▸ **Excerpted passage**:
____________

Detailed parameters can be viewed using the --help argument for all demos.

For detailed parameter explanations, please refer to Parameter Documentation.

Current model support can be found at: Model List

For architectures that cannot directly read Hugging Face models, refer to Model Conversion Documentation to convert models to fastllm format.

If you need to customize the model structure, you can refer to the detailed instructions Custom Model

Running the demo program (c++)

# Enter the fastllm/build-fastllm directory

# Command line chat program, supports typewriter effect (Linux only)
./main -p ~/Qwen2-7B-Instruct/

# Simple webui, uses streaming output + dynamic batch, supports concurrent access
./webui -p ~/Qwen2-7B-Instruct/ --port 1234 

Compilation on Windows is recommended using Cmake GUI + Visual Studio, completed in the graphical interface.

For compilation issues, especially on Windows, refer to FAQ.

Python API

# Model creation
from ftllm import llm
model = llm.model("~/Qwen2-7B-Instruct/")

# Generate response
print(model.response("你好"))

# Stream generate response
for response in model.stream_response("你好"):
    print(response, flush = True, end = "")

Additional settings such as CPU thread count can be found in the detailed API documentation: ftllm

This package does not include low-level APIs. For deeper functionalities, refer to Python Binding API.

____________

▸ **Material supplied**:

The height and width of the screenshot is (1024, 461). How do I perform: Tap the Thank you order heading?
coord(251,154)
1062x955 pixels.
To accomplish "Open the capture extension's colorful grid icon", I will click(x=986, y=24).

____________

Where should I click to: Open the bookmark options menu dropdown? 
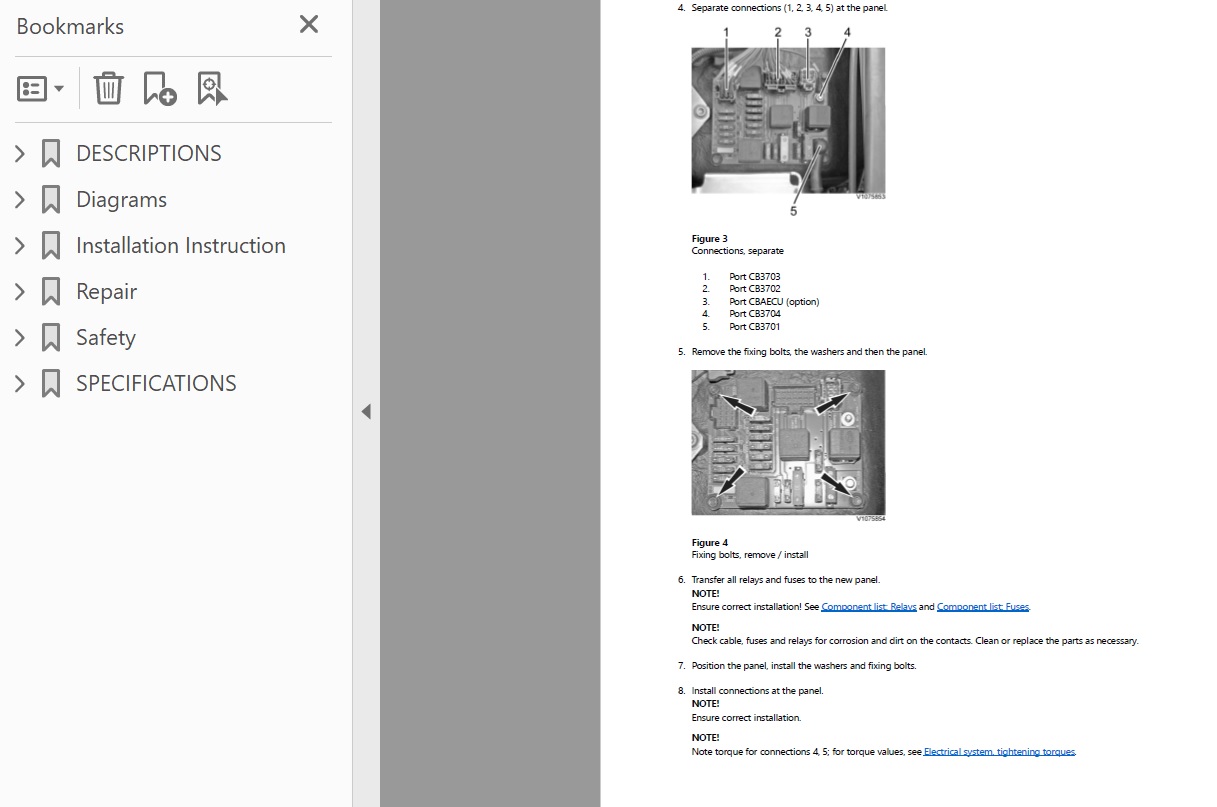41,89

____________

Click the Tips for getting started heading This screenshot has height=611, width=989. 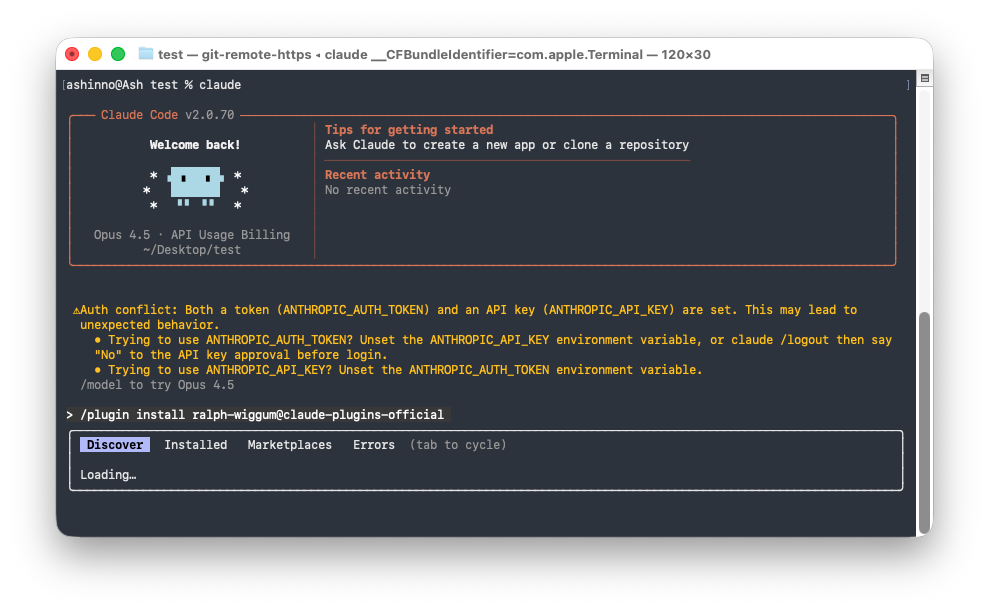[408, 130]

____________

▸ **Activity**: From the fastllm usage passage, extract the text between "Compilation on Windows" and "refer to FAQ.", inclusive, and reproduce it word for word.

▸ **Task result**:
Compilation on Windows is recommended using Cmake GUI + Visual Studio, completed in the graphical interface.

For compilation issues, especially on Windows, refer to FAQ.